弁護人 「あの…不勉強か知れませんが、これはどういう手続きなんでしょう」
裁判官 「職権で再開するか決める…規則33条1項で当然できると思います。(調書には)結果だけ…経緯については残す必要ないと思います」
刑事訴訟規則の、これのことかなぁ…いや、わかんない、別の規則かも。
(決定、命令の手続・法第四十三条)
第三十三条 決定は、申立により公判廷でするとき、又は公判廷における申立によりするときは、訴訟関係人の陳述を聴かなければならない。その他の場合には、訴訟関係人の陳述を聴かないでこれをすることができる。但し、特別の定のある場合は、この限りでない。
また弁護人と被告人がひそひそ話した。
被告人 「会社…というのが…へんな感じでヤメるようになってて…」
裁判官 「かえって聞きにくい(被告人は言いにくい)こと聞いちゃったかな? そうすると、とくに思い残すこと、やり残したこと、ない?」
もう完全に、これで実刑が決まった、と聞こえる。被告人はどれくらい分かってるんだろうか。
被告人 「………でヤメたので、直接行って頭を下げて……って言えば、はい…」
逮捕、勾留され長く姿をくらましていても、戻ればすぐまた雇ってもらえる、そういう業界、そういう関係、らしい。
裁判官 「今、労役場留置中だから、直ちに釈放されることないから、しょーがないのかな?」
ん? 労役場留置中? てことは、前の罰金を払ってないまま本件をやったわけか、あら~。
裁判官 「じゃ、よろしいでしょうか」
弁護人 「それは、どう聞いてよろしいのでしょうか…」
弁護人は、だいぶ戸惑ってるようだった。しかしきっぱり言った。
弁護人 「弁論再開、請求しません」
ようやく判決が言い渡された。
裁判官 「主文、被告人を懲役8月に処する。主文は以上です」 ※8月=はちげつ
判決理由によると、朝8時頃、総武線の電車内で痴漢をし、手をつかまれて振りほどき、勢いよくホームを走り、駅員を突き飛ばした(手で突いて転倒させた)という事件らしい。
前科は、聴き取れたところによれば、2004年7月に痴漢で罰金30万円。同年11月に客引きで…(聴き取れず)。2005年3月に風営法で罰金20万円。
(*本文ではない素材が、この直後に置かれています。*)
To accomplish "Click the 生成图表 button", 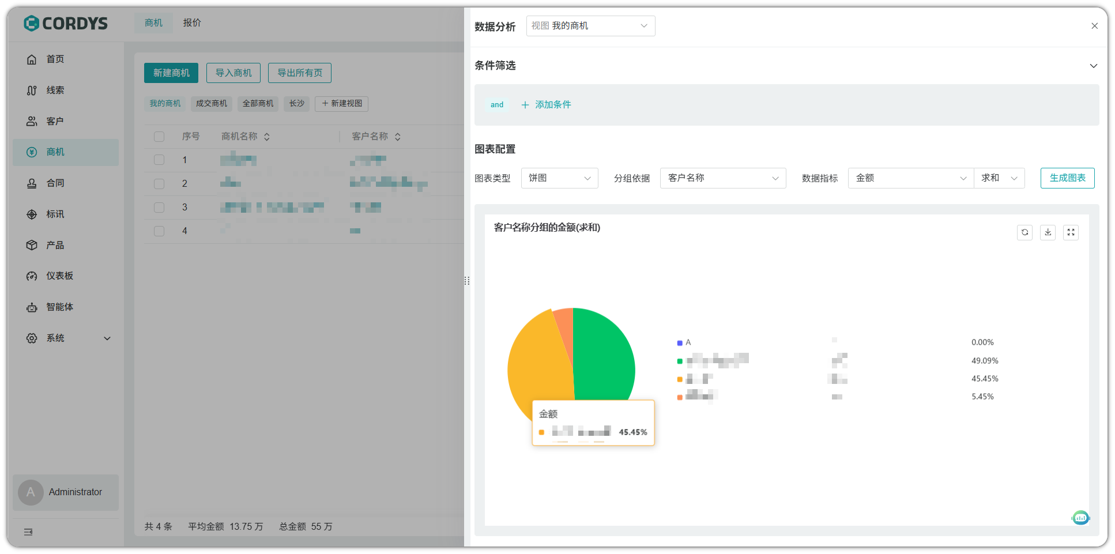I will (x=1067, y=178).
2007年11月に痴漢で罰金50万円。その納付もしないうちの本件痴漢。駅員は宥恕の意思を示している…。
公判請求が初めてで、懲役8月程度で実刑とは、私が1600件ほど傍聴してきた限りでは、だいぶ異例だ。
罰金刑を受けても受けても次々と犯行を重ね、最後の罰金を払わず、同種犯行に及び、駅員を突き飛ばして逃走を図った、そのへんは悪質ゆえに、実刑が相当、でもでもしかし、稼働先が決まっているなら執行猶予を、ということだったのか。
こんなシーンを目撃できるのが裁判傍聴の醍醐味だ、と興奮する私は裏街道、独り旅、じゃないよね?